Objet : demande du respect du principe d’égalité pour les polygames et polyandres.
M. le Président,
Vous venez de faire tomber un des derniers bastions de l’héritage culturel français, le mariage. Je vous en remercie. Celui-ci constituait en effet une entrave à la pensée libérée de notre temps. Il faut évoluer, n’est-ce-pas ?
Donc, mes amis homos peuvent désormais se marier, adopter des enfants, y compris dans des pays où l’homosexualité est perçue comme un comportement contre nature (et donc où ces enfants ne pourront plus jamais renouer de liens avec les leurs). Maintenant, au nom de l’égalité, ils vont pouvoir faire appel à des mères porteuses et des donneurs anonymes. Laissons tomber ces longues années de débats sur la bioéthique, tout cela est réduit à néant. L’égalité, c’est pour les adultes, pas pour les enfants (qui peut-être auraient tenu à connaître leurs origines).
Moi, je suis polyandre. Ne me demandez pas de quel héritage socio-culturel ou religieux ça vient, c’est ma nature. Je suis née ainsi. Dès mon adolescence, je ne savais pas qui choisir entre mes prétendants. Ils me plaisaient tous et je n’aurais pas eu le cœur à leur faire de la peine.
À 20 ans, mes trois amoureux étaient tous adorables. Crise économique aidant, nous nous sommes retrouvés à vivre ensemble, ce qui a facilité le dialogue entre nous. Et les échanges. Un peu à la Arielle Dombasle, ma maîtresse à penser, et à son mari, l’homme le plus intelligent de France, puisqu’il est partout sans n’avoir jamais reçu le moindre mandat ni été élu (enfin, on se comprend, élu, il l’est par nature, mais je parle de l’élection républicaine par les ploucs français qui, certes, ne saurait avoir la même valeur). Eh bien, vous me croirez ou non, nous nous cachons depuis des années !
La voisine, qui reçoit son amant tous les après-midis, nous traite de « pervers ». Mes parents, petits-bourgeois catholiques bien pensants, ne veulent plus me voir et n’ont jamais reçu mes hommes.
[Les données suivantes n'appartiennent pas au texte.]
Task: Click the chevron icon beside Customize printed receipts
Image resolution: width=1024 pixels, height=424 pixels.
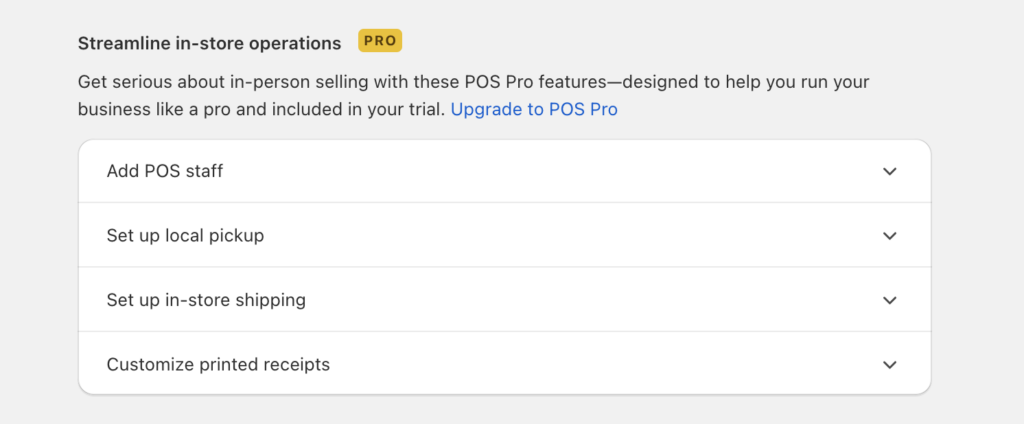Action: [889, 365]

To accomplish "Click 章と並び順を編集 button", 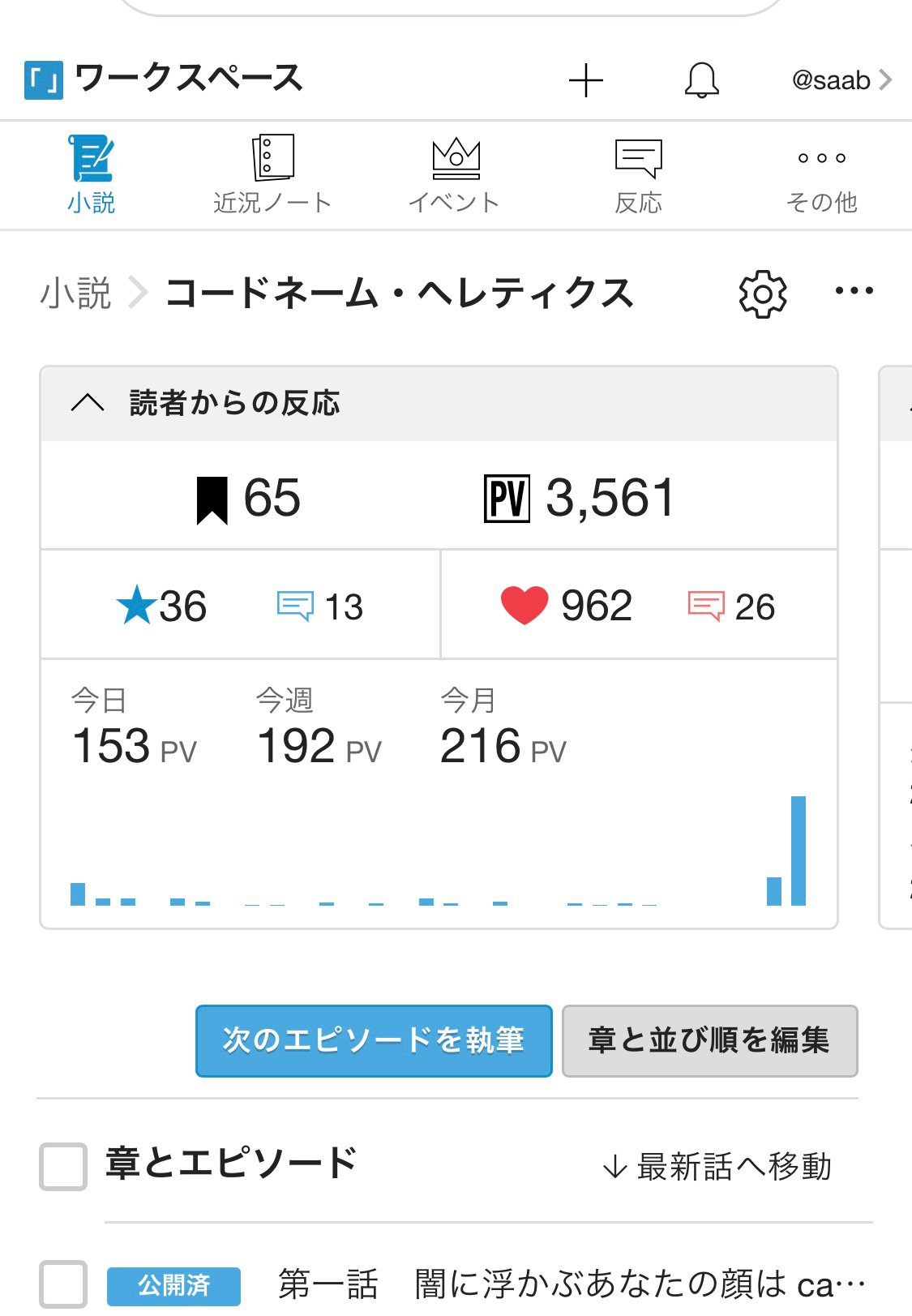I will pyautogui.click(x=709, y=1040).
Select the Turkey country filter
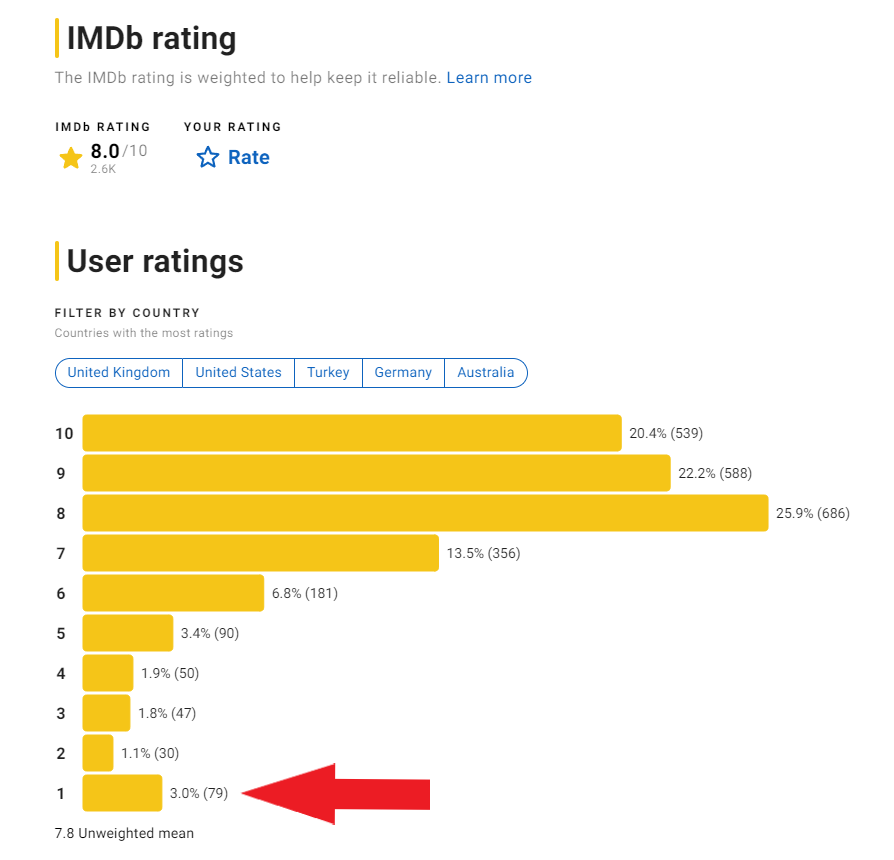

Quelle étroitesse d’esprit.
Quand nos enfants sont nés, nous n’avons pas cherché à savoir de quel spermatozoïde ils étaient issus. Peu importe, on s’aime et c’est pour la vie. Et puis, c’est un peu comme pour les couples homos : ils n’ont pas à savoir.
Aujourd’hui je revendique bien naturellement l’égalité des unions polyandres et polygames. Si Alain venait à nous quitter, pour un autre couple par exemple, quels seraient ses droits vis-à-vis de nos enfants, qu’il a élevés au même titre que les deux autres ? Si Moualek venait à disparaître (il n’est pas en très bonne santé, surtout mentale, en ce moment), quelle serait la part d’héritage pour ses enfants ? Car pour qu’il n’y ait pas de jaloux, en l’absence de tout dispositif réglementaire ou législatif pour des gens comme nous, nous avons renoncé à tout pacs, tout mariage, et j’ai déclaré seule mes trois enfants. Quant à Jack, l’annonce du mariage gay a transformé sa vie. Lui, son truc, c’est les enfants. Il se demande s’il va enfin pouvoir officialiser son union avec notre fils. C’est juste une question de temps, dit-il. Pourquoi les homos auraient-ils plus de droits que lui, dont la nature profonde est d’aimer faire l’amour avec des enfants ? Enfin, merde, quand même !
Je suis ravie de la charte sur la laïcité et du programme de l’éducation nationale. À 10 ans, ma fille sait dessiner des bites et des vagins, elle a eu un 9/10 au contrôle (elle avait oublié les testicules, une honte !). Elle ignore cependant pourquoi son ami Diwill ne mange pas de porc, ni pourquoi la sœur de sa copine Nora ne va plus à l’école depuis qu’elle porte le voile. Elle n’a jamais joué avec un enfant juif, car il n’y en a aucun dans l’école (enfin, pas des « vrais ») mais elle a déjà eu droit au chapitre sur l’holocauste.
Je ne relève pas les fautes d’orthographe de l’enseignante, qui a dû réussir brillamment son examen avec un 4/20. Qu’elle confonde le verbe être et néglige les accords, quelle importance ? Sa sévérité dans la notation est de bon augure, il faut les mater ces petits !
C’est avec l’immense respect que je dois à votre fonction que je vous salue, M. Le Président, en souhaitant que vous fassiez de ma demande un projet de loi et que ce sujet soit débattu devant les parlementaires si soucieux de l’avenir des Français.